The small drone, which is built in the United States, “allows operators — even those without prior flight expertise — to do incredibly precise remote operations, manoeuvres, and actions in complicated situations (indoor or outdoor) with minimal training and maintenance,” according to the manufacturer.

The new contract is part of a cooperative research and development programme run by the Israeli Ministry of Defense’s Directorate of Defense Research and Development in partnership with the Pentagon’s Irregular Warfare Technical Support Directorate. This year is projected to be the year of delivery.

In 2020, Xtend provided several dozen Skylord counter-drone systems to the United States as part of a pilot programme, and the programme experienced even more success in 2021 with the Skylord Xtender, which was delivered as part of a collaboration between the two directorates.

“For us, the significance of this initiative is an incredible vote of confidence from IMOD and the Department of Defense,” said Gadi Bar-Ner, Xtend’s chief commercial officer.

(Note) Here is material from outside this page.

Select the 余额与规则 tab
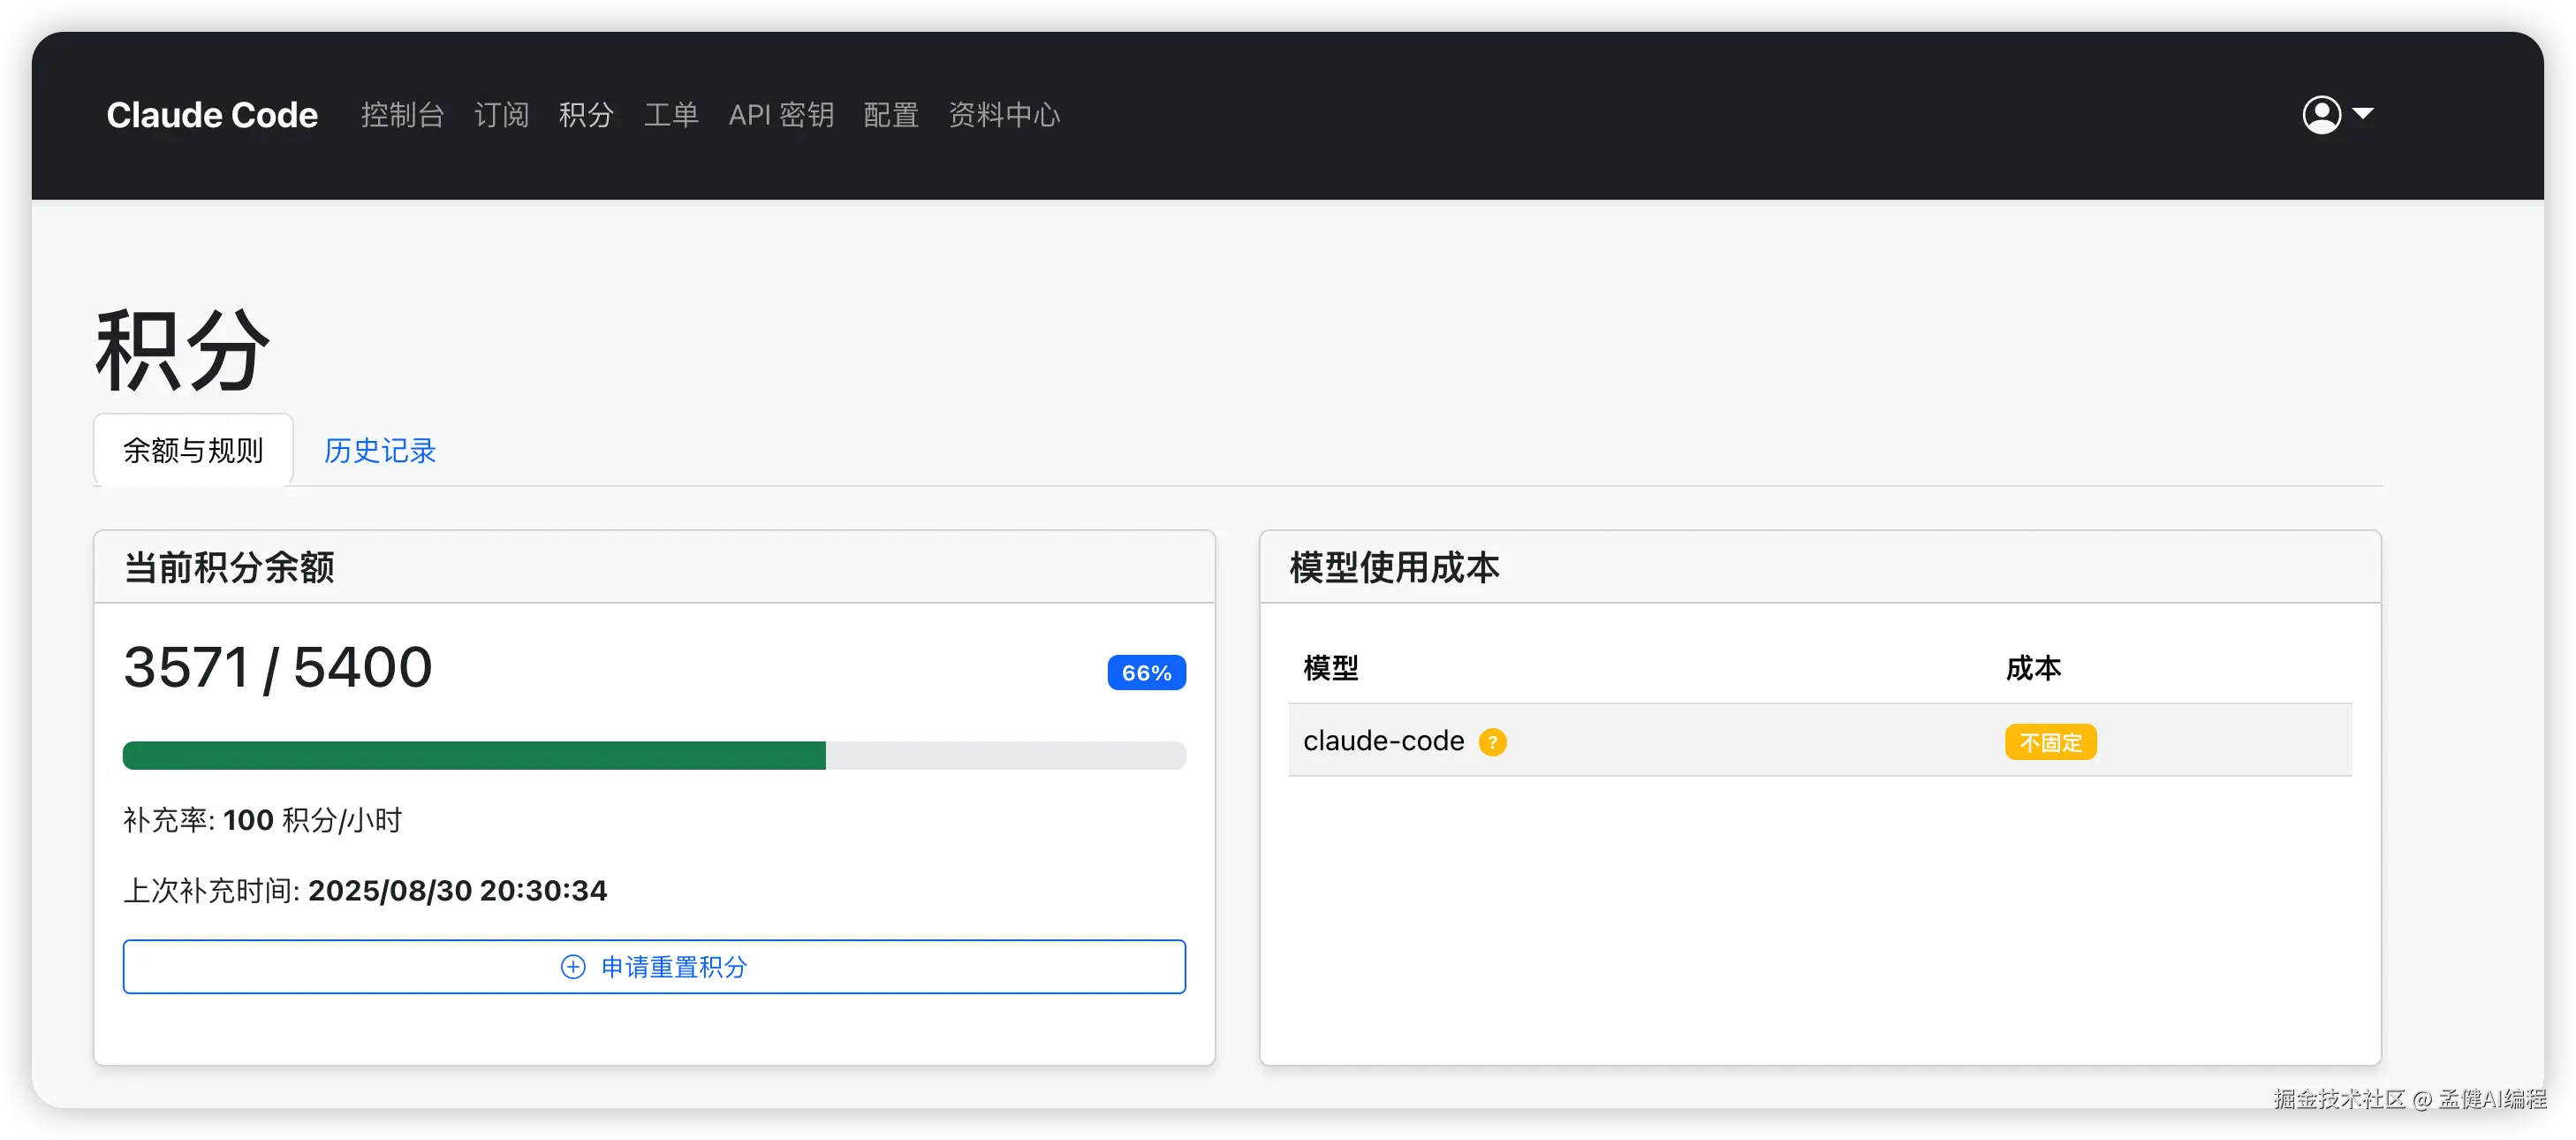Viewport: 2576px width, 1140px height. pyautogui.click(x=193, y=451)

He explained that new technology enables small, quadcopter-style drones to perform more missions as part of the transition from analogue to digital, and that it represents the creation of “Swiss Army knife” capabilities for drones; in other words, one small drone can perform multiple tasks and use multiple applications, similar to a smartphone.

According to Bar-Ner, the second-generation Wolverine can interact with its environment utilising a robotic arm for counter-improvised explosive device missions, which Wolverine drones have already completed for the Israel Defense Forces.

The business is also working on a payload hub so that other capabilities, such as electronic warfare missions and automatic target recognition, may be integrated into the drone. “You can upload [features] like it’s an iPhone… so you use the correct app and payload, which is a novel capability in the drone industry because most drones are tailored for [limited] missions,” the user says.

He expects that the drone will be integrated into the US military’s robotic fighting vehicles, and that the corporation plans to show the Wolverine to the United Kingdom and other NATO allies.

The value of the new contract was not disclosed by Xtend, which showed the Wolverine Gen2 at Modern Day Marine in Quantico, Virginia, this week.